We say hello, which I realize we’ve never done. We watch the rest of the game, seeing Swope wind up the surprise winner (beanpoles make for tricky targets). As casualties, Tim and I become comrades, biking after school in the weeks to come, playing basketball (“Double Dribble” on Nintendo to be specific), debating the merits of cartoon characters. It was an evolution that slyly forced me to graze a deceptively simple epiphany, one that teases us all throughout life: that people are never quite what you think, which is just the sort of thing you can never really learn in a classroom.
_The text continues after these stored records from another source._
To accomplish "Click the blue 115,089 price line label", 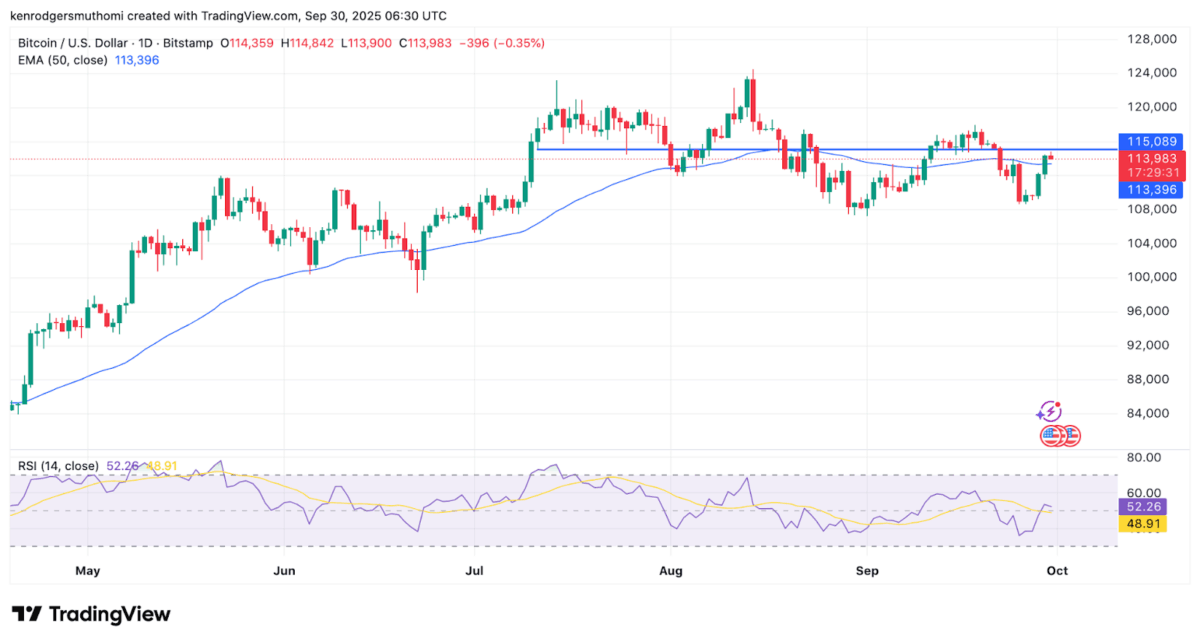I will coord(1150,142).
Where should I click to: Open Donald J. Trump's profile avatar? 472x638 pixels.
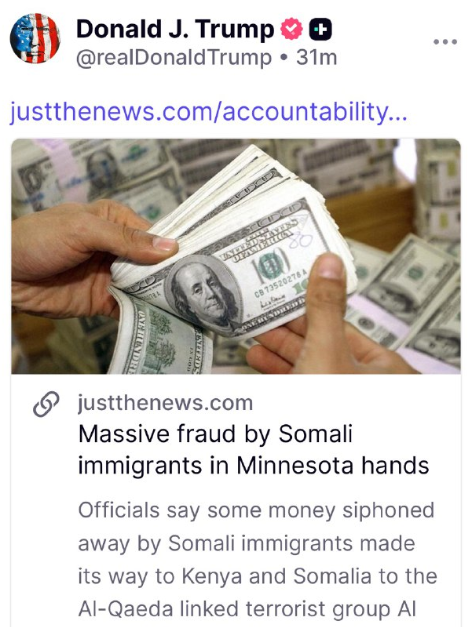click(35, 38)
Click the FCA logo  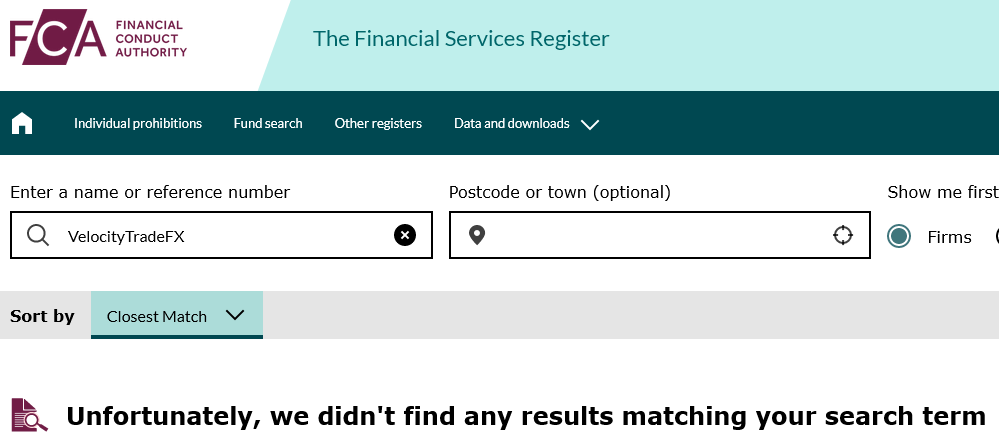(99, 37)
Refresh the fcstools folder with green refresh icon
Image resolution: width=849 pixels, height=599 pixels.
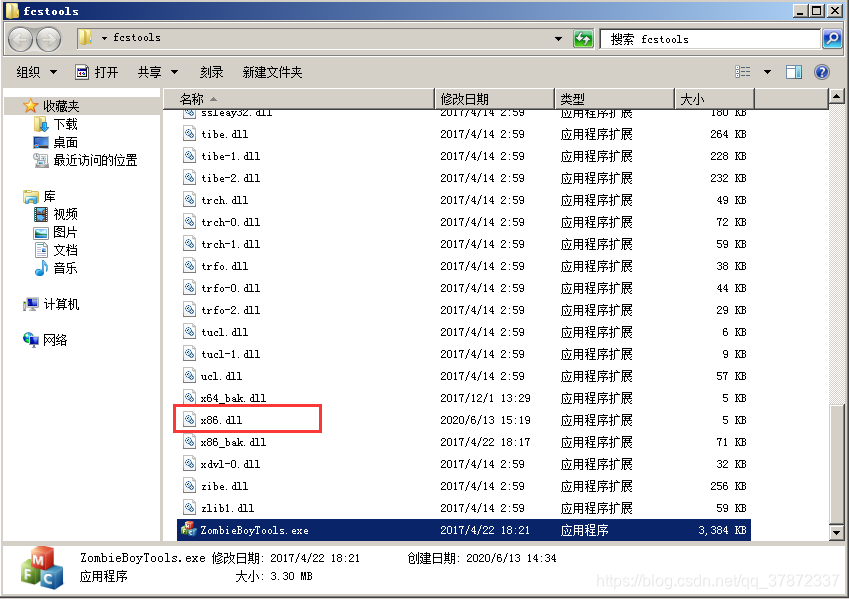584,38
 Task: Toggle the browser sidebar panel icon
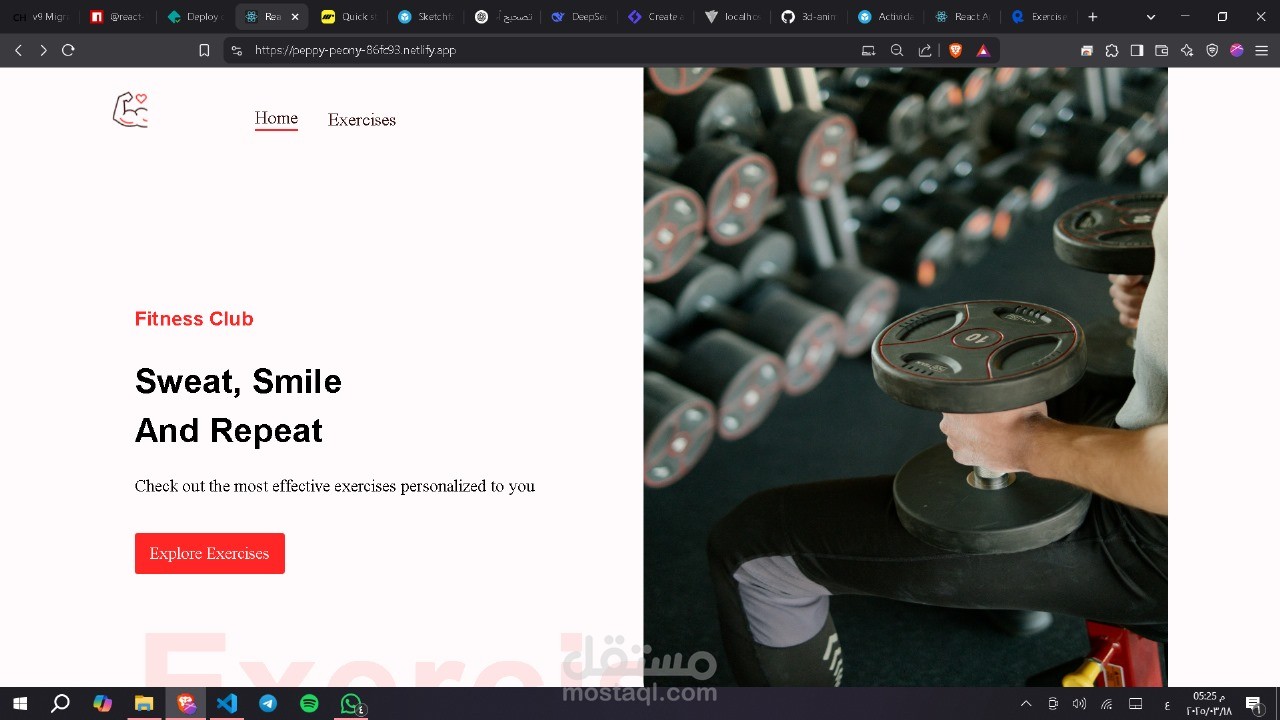(1137, 49)
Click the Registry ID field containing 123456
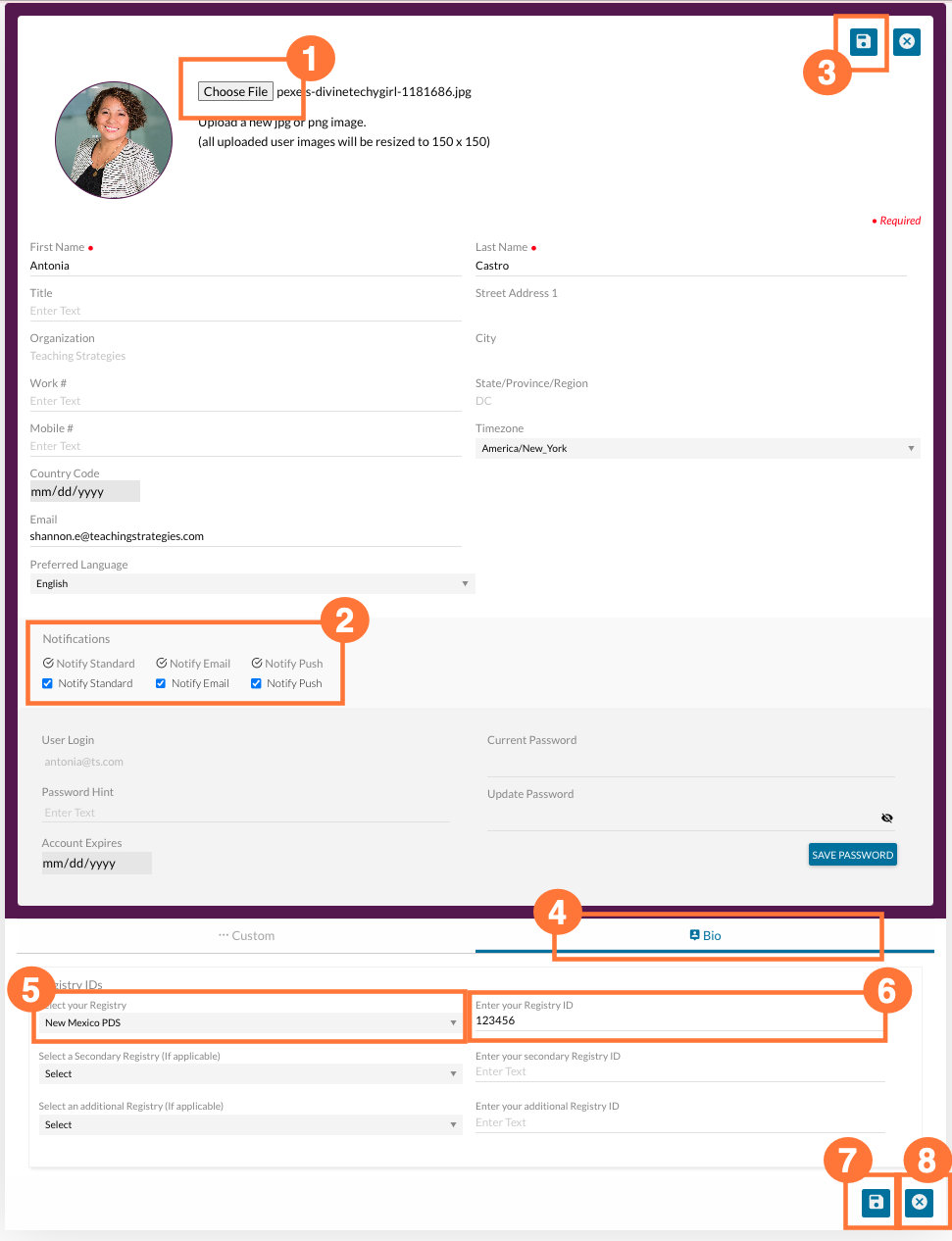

And which is the real irony here: As it turned out, those were the last days when dodgeball was deemed good clean fun. A few years later, P.E. officials across America would brand it an amoral game, a breeding ground for societal ills. It would be linked with corporal punishment, Columbine, and eventually banned on many blacktops. In came the current era of plastic, globular jungle gyms. Zany Brainy would be born: a national chain of toy stores selling products that deceptively sneak things like basic fractions and state capitals into … playtime.Of course, the moment adults deem something dangerous, they only reinforce what kids generally already know: that that thing is awesome. And so dodgeball became cultural contraband, which when glimpsed through the lens of self-conscious nostalgia becomes a marketing opportunity. Fine. That I can accept. I just wish the executives at 20th Century Fox had hired Tim Woods as a consultant.